Cassia made a noise, half agreement and half surprise. It seemed a small thing, but that flame of something – something deeper than understanding – was so foreign when it came to her brother that for a second it flared inside her like an inferno. Repulsed, Cassia snuffed it out.
“But we’re talking about magic, Cassia. Magic. The very nature of the world – what’s possible – it’s defined by the boundaries of what magic can do. And no one even knows where those boundaries truly lie, or why. Just think about that. Isn’t it enough of a reason?”
It was enough of a reason, when he put it like that. But it didn’t make her first instinct wrong. There were countless ways to explore and practise magic; Ollivan had picked the one that pitted him against Jupitus.
“And you… practised this banned magic?”
Ollivan was rueful. “Some of it. Those were only the worst examples. Besides, as I say, my interest was in the theory. The underlying mechanisms.”
He did not say Jasper’s name, but the implication was clear.
“I left the Guysman in the archive so that when spells started winking out like candles all over the Heart, it would eventually lead back to those ledgers; to that room.

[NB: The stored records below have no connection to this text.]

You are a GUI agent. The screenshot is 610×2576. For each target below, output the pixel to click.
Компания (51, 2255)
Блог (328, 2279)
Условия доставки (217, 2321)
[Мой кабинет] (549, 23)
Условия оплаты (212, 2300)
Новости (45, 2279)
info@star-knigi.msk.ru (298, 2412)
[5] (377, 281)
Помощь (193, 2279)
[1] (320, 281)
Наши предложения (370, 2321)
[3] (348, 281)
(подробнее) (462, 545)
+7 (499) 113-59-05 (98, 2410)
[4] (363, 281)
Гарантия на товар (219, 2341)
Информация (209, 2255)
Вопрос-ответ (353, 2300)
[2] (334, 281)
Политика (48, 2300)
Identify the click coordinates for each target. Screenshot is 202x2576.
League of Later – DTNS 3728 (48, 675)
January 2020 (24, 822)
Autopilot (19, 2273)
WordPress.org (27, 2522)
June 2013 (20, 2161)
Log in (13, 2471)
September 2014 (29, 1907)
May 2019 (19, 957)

The effect would be fastest and most destructive at the Wending Place, so someone would trace it to there eventually. I even worked a safety into the spell so that I’d be long gone and above suspicion when the chaos started. A delay, so that the spell wouldn’t wake until I was in the Otherworld.”

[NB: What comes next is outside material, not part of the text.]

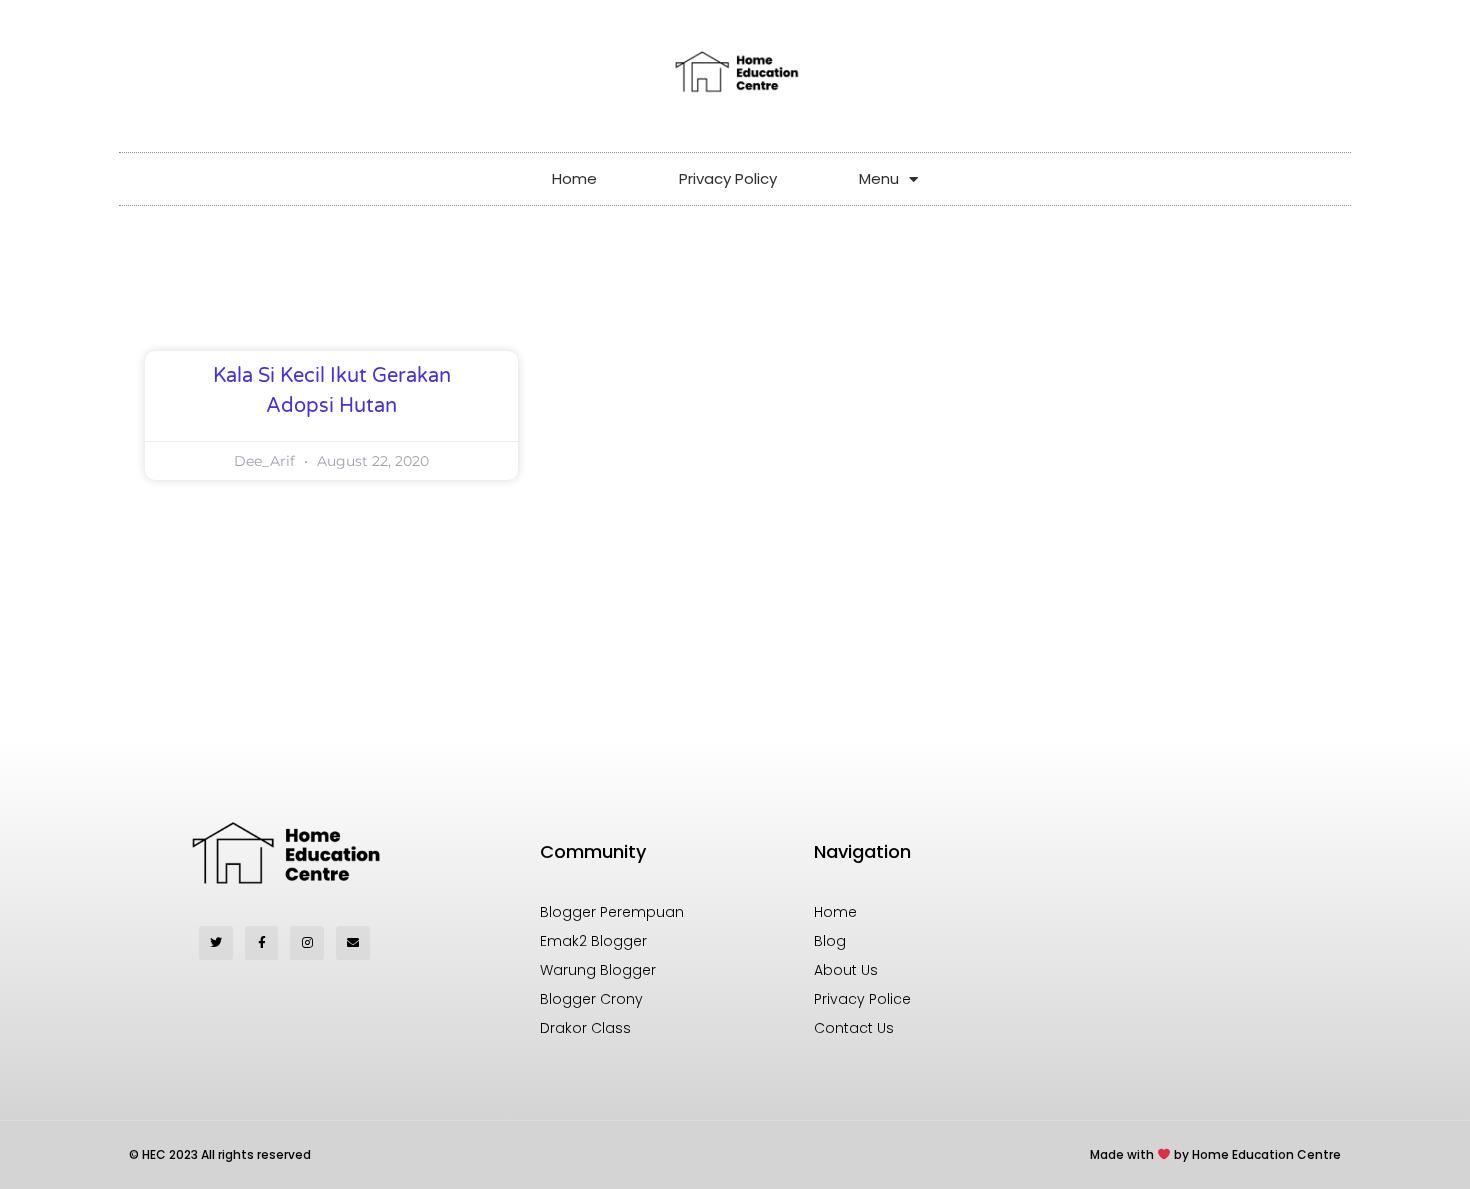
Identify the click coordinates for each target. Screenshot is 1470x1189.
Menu (879, 178)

Cassia felt her lungs release. “So this Guysman spell hasn’t been woken yet,” she said.
Ollivan shot a look at the bundle that was leaking onto his desk. Cassia didn’t like the thought of Violet inside that mess. It caused her a pang of guilt to realise her hair would be ruined.
“That depends. I assume Violet encouraged you to practise an enchantment on her?”
“Well… yes.”
“And did you? Has any magic touched her at all?”
As if playing with a doll wasn’t embarrassing enough already. Cassia massaged the spot between her brows. “I woke the enchantment, didn’t I?”
“Given Jasper’s unexplained almost-death, I’m assuming so. I designed the delay so that the vessel needed a taste of magic before the spell would activate. I imagined that Jasper would trigger it unwittingly when he got round to experimenting with the thing, and the longer it took him, the cleaner I would look. I just didn’t imagine I would be back in the Witherward before then.”
Cassia narrowed her eyes at him. “You think it was Violet who did… whatever that was to Jasper.”
Ollivan laughed. “Well it wasn’t you, was it?”
She didn’t think he was even trying to sound condescending; it was just so obvious that he couldn’t help it. Of course Cassia hadn’t magically attacked someone without even trying. What had she been thinking? That her magic had sensed her tension and leapt to her defence?
It was typical. Not only had it not been Cassia’s magic; it had been Ollivan’s. Only her brother could make her feel small for not killing someone.
“You said Violet was supposed to neutralise spells,” she said, hearing the resentment in her own voice, “so what did she do to Jasper?”
Something I didn’t mean her to, was the answer written across his face. It gave Cassia a pang of satisfaction to see him struggling with how to reply and keep his dignity.